═════ MATERIAL FOR THE TASK ═════

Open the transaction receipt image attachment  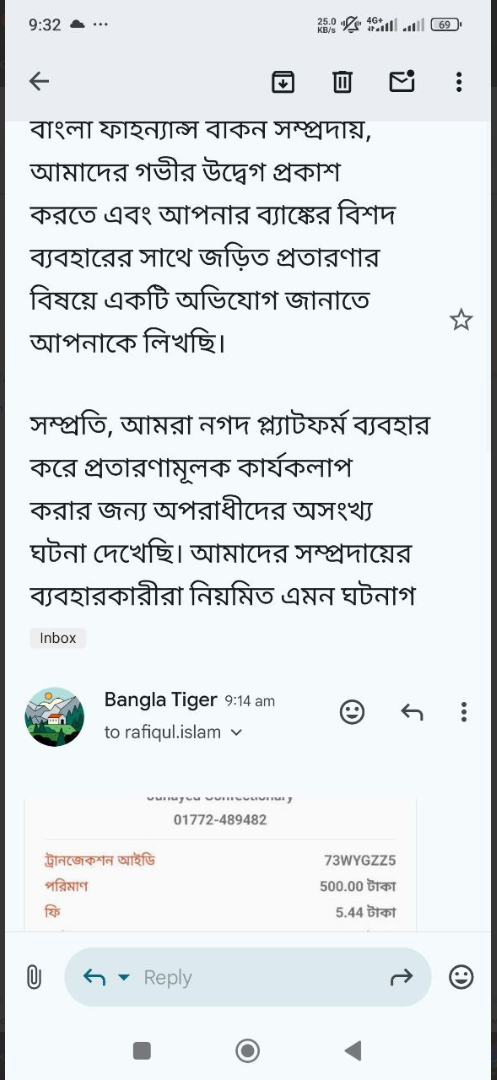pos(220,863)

═════
═════ MATERIAL FOR THE TASK ═════

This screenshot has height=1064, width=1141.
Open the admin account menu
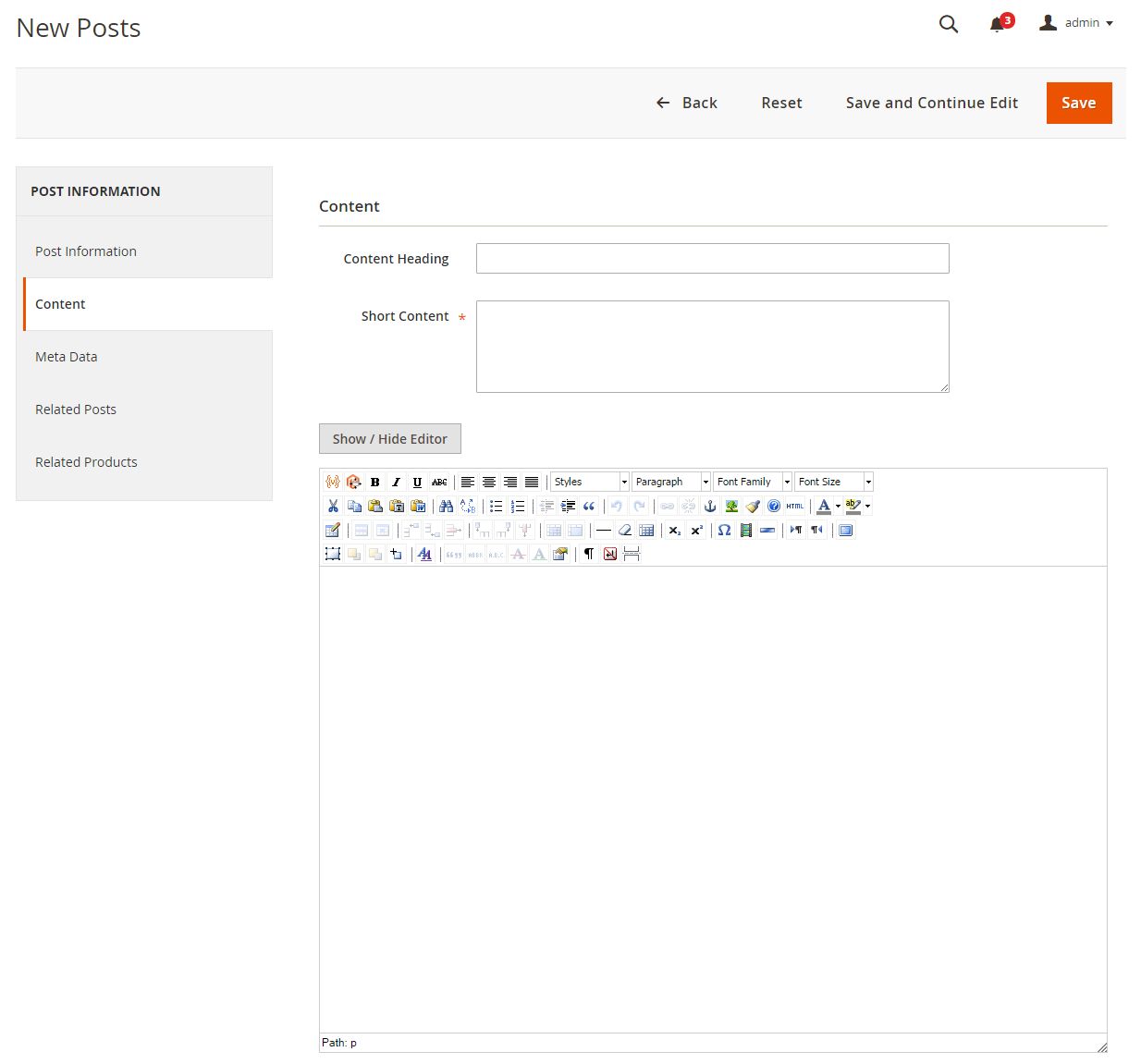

═════
═════ MATERIAL FOR THE TASK ═════

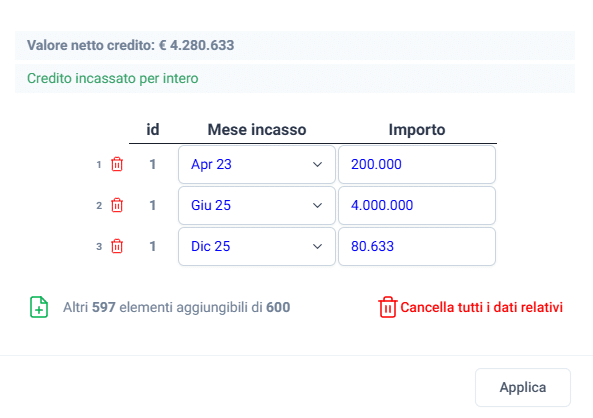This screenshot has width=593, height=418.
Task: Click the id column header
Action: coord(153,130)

═════

TASK DIRECTIONS
From the data above, output exactly the lines between the one containing "This screenshot has height=1064, width=1141." and the one containing "Open the admin account menu", counting both of them.

TASK RESULT
This screenshot has height=1064, width=1141.
Open the admin account menu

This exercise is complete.